Artificial intelligence is becoming an increasingly influential presence in the world of music technology. Recent years have seen it being used in a variety of plugins for everything from mixing (opens in new tab) to drum synthesis, while tools like Google’s MusicLM and Riffusion are making huge advances in their ability to generate sounds (and entire tracks, almost) at the click of a button.
In yet another quantum leap for AI-powered music-making, producers are using AI to transform their vocals into the sound of another artist’s. In a video posted to Twitter by entrepreneur and tech influencer Roberto Nickson, Nickson finds a Kanye-style beat on YouTube, writes eight bars and records them over the beat, before replacing his own voice with an AI-generated version of Kanye West’s.
The results are impressively realistic. The majority of the verse sounds absolutely spot-on and could easily convince the average listener of its authenticity, and there are one only or two words that sound a little off, early on in the recording. It’s worth noting, though, that the quality of the lyrics and delivery are inferior to Kanye’s – two things AI can’t successfully imitate, just yet.
Nickson also used the technology to create alternate versions of popular songs, producing versions of Justin Bieber’s Love Yourself, Frank Ocean’s Nights and Dr. Dre’s Still D.R.E. that feature AI Kanye (or Kany-AI, as we’ve taken to calling him) on the vocals.
The process that Nickson uses to graft Kanye’s voice on to another vocal is called neural style transfer, and its something that’s previously been used in the world of AI image generation to apply the style of famous painters to digital photographs.
To transfer the style of Kanye’s vocals to his own, Nickson followed a YouTube tutorial that demonstrates how to use Google Colab to access an existing AI model that’s been trained on Kanye’s voice. It’s not a complex process, but a little inconvenient: when this type of technology becomes streamlined and integrated into the DAW, it’s likely to have profound implications for the music industry.
“All you have to do is record reference vocals and replace it with a trained model of any musician you like,” Nickson says, after considering where this type of AI could lead us in the future. “Keep in mind, this is the worst that AI will ever be. In just a few years, every popular musician will have multiple trained models of them.”
Though fascinating from a technical standpoint, the legal status of this kind of style transfer is unclear. The right of publicity, defined as “the rights for an individual to control the commercial use of their identity”, is protected in a number of countries and would likely prohibit artists from using AI versions of another artist’s vocals in commercially released music without authorization.
Just a few months ago, rapper Yung Gravy was sued for violating Rick Astley’s right of publicity after imitating his vocal style in the song Betty (Get Money). The lawsuit points to a 1988 case in which Ford Motor Co. was successfully sued for hiring an actor to impersonate Bette Midler’s voice in a commercial.
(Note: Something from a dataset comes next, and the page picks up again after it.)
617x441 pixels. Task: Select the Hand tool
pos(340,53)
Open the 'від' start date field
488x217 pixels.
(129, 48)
In the replies to Nickson’s Twitter thread, he rightly observes that “there will be a lot of regulatory and legal frameworks that will have to be rewritten around this. We will have to figure out how to protect artists.”
Once this tech is brought into the DAW, we can envision a future where artists sell their own voice models to be used in AI-powered plugins by fans looking to recreate the voice in their own tracks. Perhaps this could be a new kind of merchandise, or even a way to collaborate remotely: a rapper or vocalist could feature on a thousand songs in a day without ever visiting a studio or uttering a single word.
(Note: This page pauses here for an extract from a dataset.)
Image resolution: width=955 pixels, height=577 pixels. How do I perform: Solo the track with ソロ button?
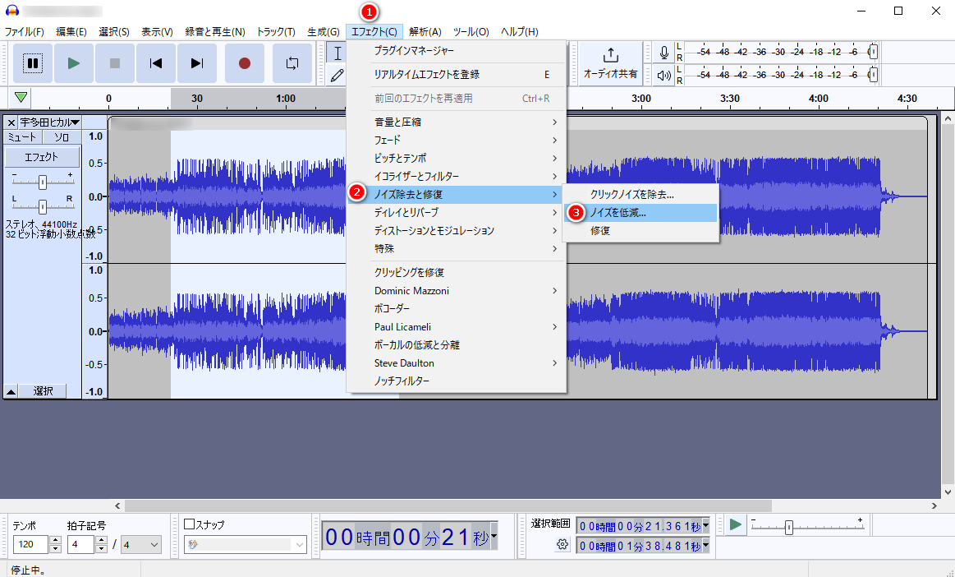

Twitter user Chorus of the Forest asks whether this could be a moment of significance comparable to the advent of sampling in hip-hop. “Music was thought to be singing and playing instruments, until technology allowed you to make music out of other existing music”, he continues. “That’s now happening again, but on an atomic scale. It’s about to be god mode activated for everyone.”
As with almost every development in AI, we’re faced with both creative possibilities and the potential for abuse. Once this technology is powerful enough to be totally convincing and easily accessible, the market could become flooded with so many AI imitations of voices that it becomes impossible to figure out what’s real and what’s fake.
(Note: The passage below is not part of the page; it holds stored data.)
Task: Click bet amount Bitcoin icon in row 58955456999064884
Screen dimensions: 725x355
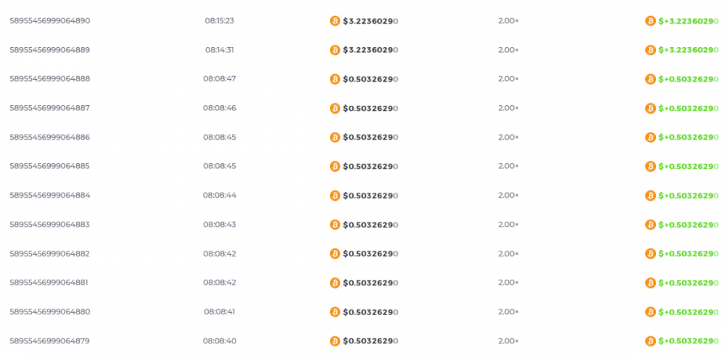Action: (x=335, y=196)
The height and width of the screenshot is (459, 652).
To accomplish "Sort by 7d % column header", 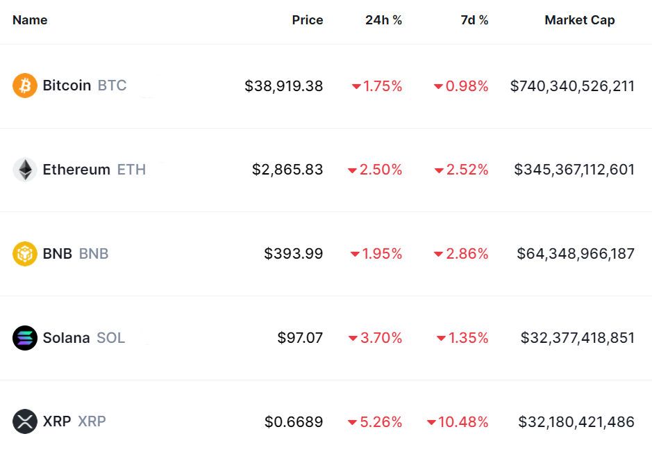I will (474, 20).
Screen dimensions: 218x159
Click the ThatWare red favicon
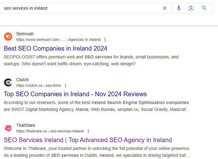(x=8, y=128)
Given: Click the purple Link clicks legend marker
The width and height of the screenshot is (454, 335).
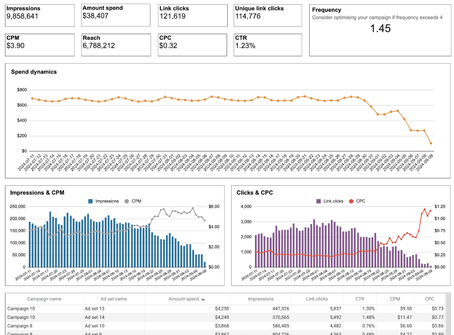Looking at the screenshot, I should click(x=319, y=201).
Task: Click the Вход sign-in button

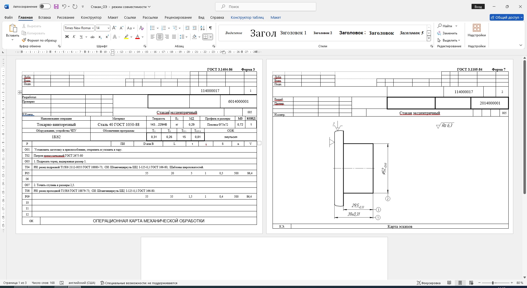Action: click(x=478, y=7)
“Things are going to move very fast over the next few years,” Nickson comments. “You’re going to be listening to songs by your favourite artists that are completely indistinguishable, you’re not going to know whether it’s them or not.”
“The possibilities are endless, but so are the dangers,” Nickson continues in a separate tweet. “These conversations need to be happening at every level of society, to ensure that this technology is deployed ethically and safely, to benefit all of humanity.”
Nickson isn’t the first to apply this kind of AI-powered style transfer to vocals: in a TED Talk shared last year, musician, producer and academic Holly Herndon demonstrated another artist singing through an AI model trained on her own voice in real-time.
Revisit our feature on AI and beatmaking.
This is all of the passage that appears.